CSE 527 Computational Biology     [ Home Schedule ] Handouts ] Project ]



Announcements
  • The poster session will be held on Dec 12.
  • The deadline for project midterm report extended to Nov 14.
  • In Q #3 in the Problem Set 1, let's assume that Sigmas are diagonal matrices.  This means that the off-diagonal elements of Sigma_1, ..., Sigma_k are all zero.
  • The deadline for project proposal extended to Oct 17.
  • The first meeting will be held on Monday Sep 24.
  • Please subscribe to the course mailing list.


Course Information 
  • Instructor:  Su-In Lee (CSE 536, office hours: Thu 10-11am or by appointment)
  • TA: Sonya Alexandrova (office hours: M 1:30-2:30pm @ CSE 220)
  • Lectures: MW 12:00-1:20pm @ CSE 403
  • Course mailing list: cse527@cs.washington.edu


Course Description


Biological sciences are becoming data-rich and information-intensive. Nowadays it became possible to obtain very detailed information about living organisms. For instance, we can obtain DNA sequence (3 billion-long string) information, expression (activity) levels of >20,000 genes, and various clinical measurements from humans. The growing availability of such information promises a better understanding of important questions (e.g. causes of diseases). However, the complexity of biological systems and the high-dimensionality of data with noise make it difficult to infer such mechanisms from data.

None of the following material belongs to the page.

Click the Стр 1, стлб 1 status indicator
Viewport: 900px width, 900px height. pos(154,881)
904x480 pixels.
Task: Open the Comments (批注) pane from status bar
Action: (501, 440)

Machine learning (ML) techniques have become very useful tools for resolving important questions in biology by providing mathematical frameworks to analyze vast amount of biological information. Biology is also a fascinating application area of ML because it presents new sets of computational challenges that can ultimately advance ML. In this course, we will discuss ML/statistical techniques that have been applied to exciting problems in genetics, systems biology, sequence analysis and predictive medicine.

No background in biology is required.

The final grade is based on four homework assignments (10% for each), a final project (50%) and students’ attendance/participation (10%).

Prerequisites


Students are expected to have taken undergraduate-level machine learning or statistics courses, and have programming skills in MatLab, R, C++, JAVA, Perl, or Python.